What this task involves => Show every line from the data below that includes "button".

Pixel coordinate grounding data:
☆ ☆ ☆ ☆ ☆ ☆ ☆

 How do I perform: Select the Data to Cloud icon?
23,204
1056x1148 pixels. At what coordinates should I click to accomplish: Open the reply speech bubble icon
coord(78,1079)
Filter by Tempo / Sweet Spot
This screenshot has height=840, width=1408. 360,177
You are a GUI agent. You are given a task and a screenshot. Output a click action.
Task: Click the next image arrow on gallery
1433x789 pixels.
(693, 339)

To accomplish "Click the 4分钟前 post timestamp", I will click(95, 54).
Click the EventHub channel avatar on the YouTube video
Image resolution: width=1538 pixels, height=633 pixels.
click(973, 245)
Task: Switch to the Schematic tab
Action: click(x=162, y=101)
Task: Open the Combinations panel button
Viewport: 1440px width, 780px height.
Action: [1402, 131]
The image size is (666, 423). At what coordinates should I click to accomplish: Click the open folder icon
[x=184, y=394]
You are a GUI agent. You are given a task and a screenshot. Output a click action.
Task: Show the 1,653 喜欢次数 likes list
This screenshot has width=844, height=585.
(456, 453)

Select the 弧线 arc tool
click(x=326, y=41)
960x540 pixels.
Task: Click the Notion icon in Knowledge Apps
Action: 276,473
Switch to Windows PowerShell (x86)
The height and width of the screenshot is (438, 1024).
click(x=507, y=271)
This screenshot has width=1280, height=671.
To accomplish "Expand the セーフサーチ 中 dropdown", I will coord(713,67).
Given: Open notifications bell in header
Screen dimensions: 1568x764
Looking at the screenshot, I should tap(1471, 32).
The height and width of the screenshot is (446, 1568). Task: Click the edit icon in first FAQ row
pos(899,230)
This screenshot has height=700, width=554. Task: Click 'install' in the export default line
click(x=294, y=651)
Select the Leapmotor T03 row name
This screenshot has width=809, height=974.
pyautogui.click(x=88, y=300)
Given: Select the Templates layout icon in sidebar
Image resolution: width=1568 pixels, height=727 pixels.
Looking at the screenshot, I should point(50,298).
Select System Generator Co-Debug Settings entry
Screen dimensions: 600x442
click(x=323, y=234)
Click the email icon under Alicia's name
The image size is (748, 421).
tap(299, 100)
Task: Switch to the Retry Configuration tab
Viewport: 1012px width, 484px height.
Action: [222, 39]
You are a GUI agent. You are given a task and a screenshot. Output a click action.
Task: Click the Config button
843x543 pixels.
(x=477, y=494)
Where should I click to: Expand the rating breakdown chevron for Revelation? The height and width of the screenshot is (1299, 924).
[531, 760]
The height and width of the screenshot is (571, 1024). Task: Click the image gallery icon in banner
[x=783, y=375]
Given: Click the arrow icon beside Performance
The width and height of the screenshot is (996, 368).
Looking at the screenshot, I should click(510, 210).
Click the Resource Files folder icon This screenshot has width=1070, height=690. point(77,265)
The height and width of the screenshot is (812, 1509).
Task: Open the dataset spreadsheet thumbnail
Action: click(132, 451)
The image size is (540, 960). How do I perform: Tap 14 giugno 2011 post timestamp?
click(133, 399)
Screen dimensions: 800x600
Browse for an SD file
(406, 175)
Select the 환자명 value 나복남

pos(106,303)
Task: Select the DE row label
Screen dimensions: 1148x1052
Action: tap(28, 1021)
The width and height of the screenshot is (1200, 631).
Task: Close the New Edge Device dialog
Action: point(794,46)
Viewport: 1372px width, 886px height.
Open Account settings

☆ ☆ ☆ ☆ ☆ ☆ ☆

Solved problem =>
Task: Open the Combinations panel button
Task: Click the Config button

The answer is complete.